- **Verilen Görev**:
İmanı sürekli tazelemek üzerine olan aşağıdaki yazıyı son cümlesinden sonra devam ettirin.

- **Belge Bölümü**:
____

Dolayısıyla bu şahsın, çiy noktasını koruması mümkün değildir. Böylesi bir kalb kasvetine maruz kalmamanın yolu ise, mevzuları sürekli yeni bakış zaviyeleriyle ele alıp onlar üzerinde derinleşmekten geçer.
6– KESİNTİSİZ YENİLENME CEHDİ (YAŞATMA İDEALİ)
Mebdede elde edilen kazanımları; kıymet-i harbiyeleriyle, derinlik, revnaktarlık ve cazibedar buudlarıyla koruyabilme, onları ilk defa elde etmekten daha zordur.
…
Her fert ve toplum için mukadder gibi görünen bu durum karşısında yapılması gereken, insanın sürekli yenilenme ceht ve gayreti içinde olması, bu şuurla hayatını örgülemesidir.
Zira sizin gözünüz ve gönlünüz bir dönem, belli güzelliklere açılmış olabilir ve siz o güzellikleri samimî ve yürekten bir şekilde bağrınıza basmış olabilirsiniz.
Fakat daha sonra o güzellikleri soldurmadan, öldürmeden, ruh ve düşünce dünyanızda partallaştırmadan bütün parlaklığıyla muhafaza edebilmeniz çok ciddî bir ceht ve gayrete vâbestedir.
—
7- İNANCIN AMELLE BESLENMESİ (KENDİ İKLİMİMİZ)
Zira kişinin doğrudan doğruya kendisini çok yüksek hakikatlere verip, onda fâni olması, sık sık zihnen, fikren ve ruhen Allah’a doğru seyahatler tertip etmesine, belli ölçüde de olsa beden ve cismaniyetine baş kaldırmasına bağlıdır. Ehlullahtan, tek bir iman hakikatinin inkişafı için, senelerce uğraşanlar vardır.
Evet, bu mevzuda terakki etmek, çok ciddî gayret göstermeye ve fedakârlıkta bulunmaya vâbestedir.
Kaldı ki insan, daima yenilense de, gece-gündüz münavebesi gibi, her zaman ışığı karanlıklar takip edecek ve sürekli yenilenme ihtiyacı hâsıl olacaktır.
Bu itibarla bir yandan hâdiseler, zaman ve eşya, insanın ruhunu karartırken öte yandan da o, iman mevzuunda gönül ve ruh dünyasında yeniden bir diriliş gerçekleştirmeli ve tazelenme yollarını araştırmalıdır ki, ötelere diri olarak intikal edebilsin.

____

- **Veri Kesiti**:
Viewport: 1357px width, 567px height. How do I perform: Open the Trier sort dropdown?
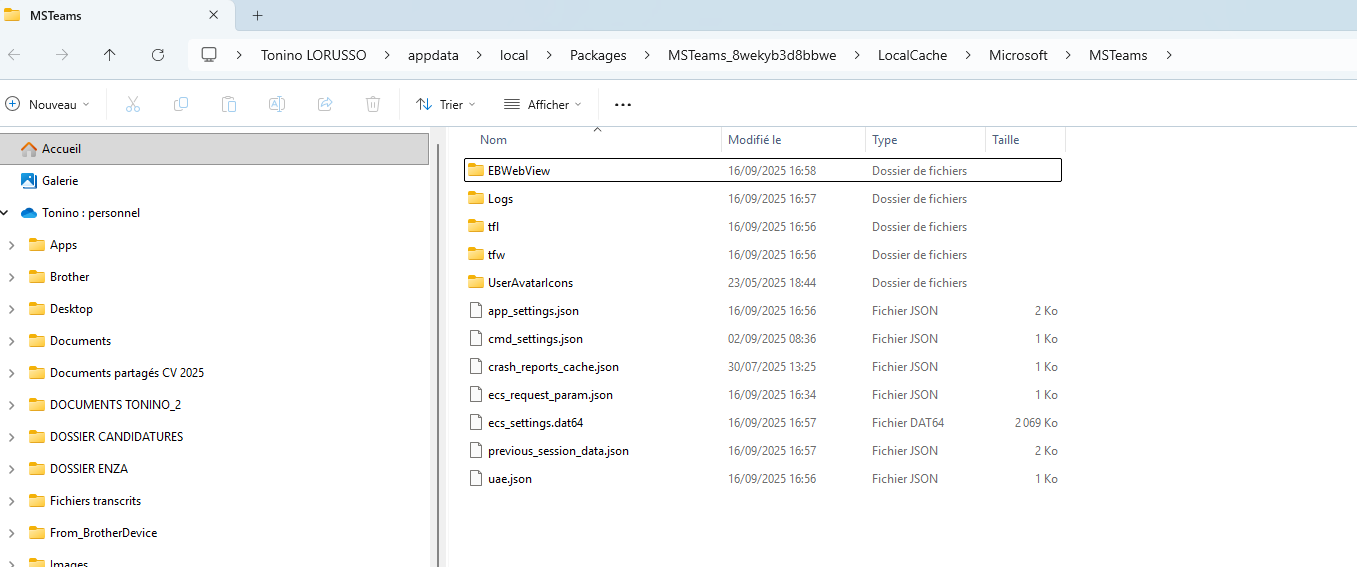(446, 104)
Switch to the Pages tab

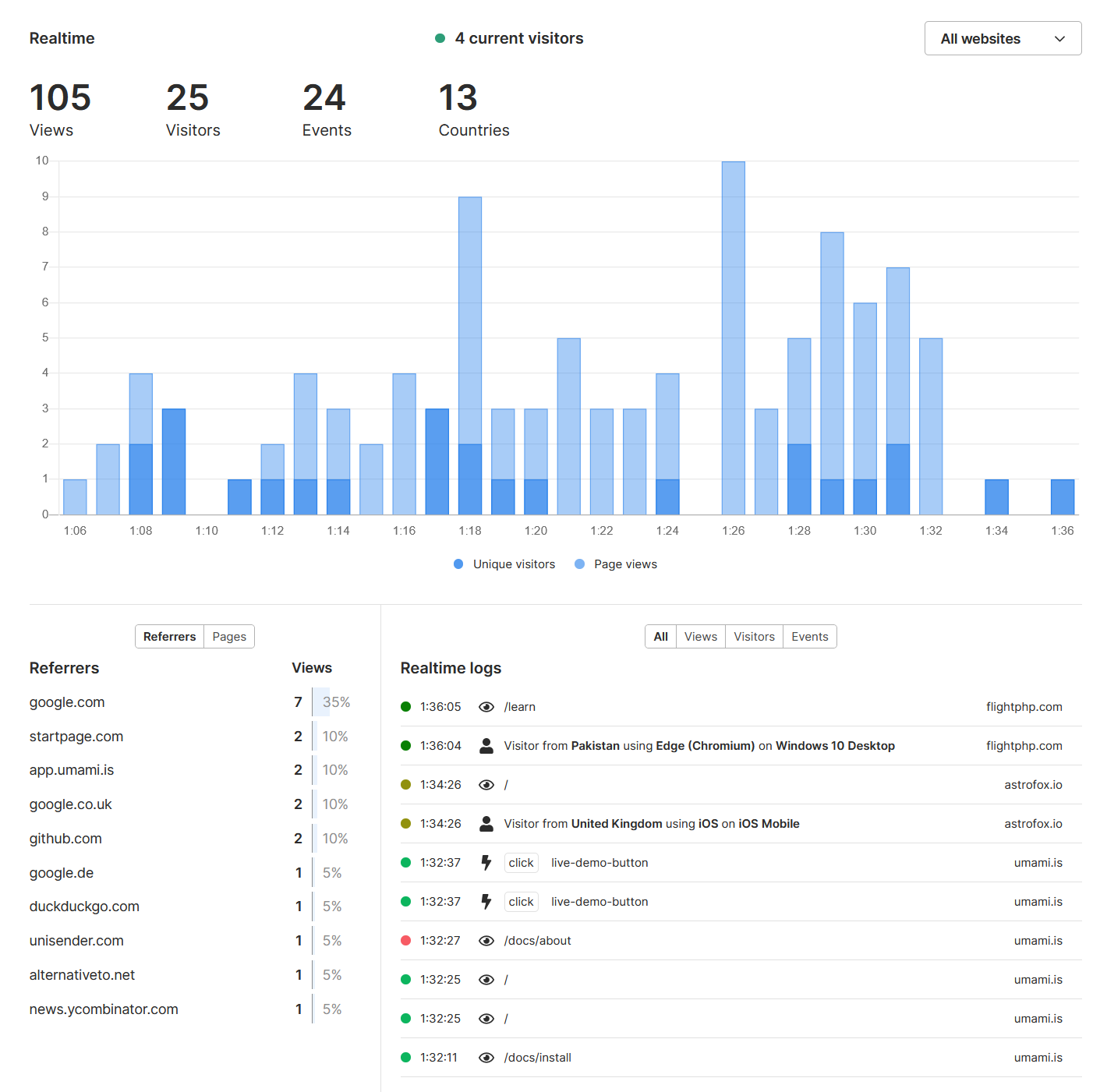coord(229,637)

____

- **Çıktı Aşağıda**:
—
8- İMANINI YENİLEME (FİKİR ATLASI)
Allah Resûlü bir hadislerinde bu yenilenmeye şöyle işaret ederler: “İmanınızı ‘Lâ ilâhe illallah’ demek suretiyle yenileyin.”
Bence bu hadis, sadece dil ile kelime-i tevhidi söylemeye hamledilmemelidir. Ehl-i hakikate göre bu mübarek kelimeler dille telaffuz edilirken, vicdanlarda duyulmuyorsa bir mânâda yalan söyleniyor demektir.
Yani, Lâ ilâhe illallah’ deyiniz” demek, “Bu kelimeleri vicdanlarınızda hissediniz, her gün din ve iman adına bir yenilik peşinde olunuz, devamlı kendinizi yenileyiniz, yaratılış gayesine ulaşma uğrunda sürekli yollarda olunuz” demektir.
Malum olduğu üzere her lahza zaman ve mekân değişmektedir; bu itibarla insan da, bu değişmeler içinde her an kendini aydınlatmalı, yenilemeli ve ruhta yeni bir dirilişe geçmelidir ki, hayatını teşkil eden karelerden hiçbiri karanlık kalmasın.
İmanı yenileme meselesi devamlılık isteyen bir husustur.
Mü’mindeki bu yenilenmenin onun tabiatının bir yanı, fıtratının bir parçası hâline gelmesi için devamlı surette imanını derinleştirmesi ve onu hayatına aksettirici temrinatla bezemesi gerekmektedir.
—
9- DERİNLİĞE AÇILMAK İÇİN YENİLİK VE DURULUK (DİRİLİŞ ÇAĞRISI)
Günümüzde de hak ve hakikati muhtaç sinelere gerektiği ölçüde duyurabilmek için, onları yeni bir sedâ, yeni bir söz, yeni bir eda, yeni bir üslûp ve yeni bir icra ile ortaya koymak gerekmektedir.
Şu kadar var ki, bazı mânâ ve muhtevaları yeni bir yolla sunmak, kat’iyen fantezi ve lüks peşine düşmek olarak anlaşılmamalıdır. Zira, temsil ettiğimiz hakikatlerin derinliği ve öz değerlerimizin renkliliği fantezilere ve lükslere ihtiyaç bırakmayacak, bizi her şeyden müstağni kılacak mahiyettedir.
Dolayısıyla, yeni bir ses, yeni bir eda ve yeni bir üslûp ortaya konulurken, mesele Kur’ân’dan öğrendiğimiz “tasrif” çerçevesinde ele alınmalıdır.
—
10- KENDİNİ YENİLEME (YENİLENME CEHDİ)
Bu noktada dikkat edilmesi gereken en önemli husus yenilenmenin doğru anlaşılmasıdır.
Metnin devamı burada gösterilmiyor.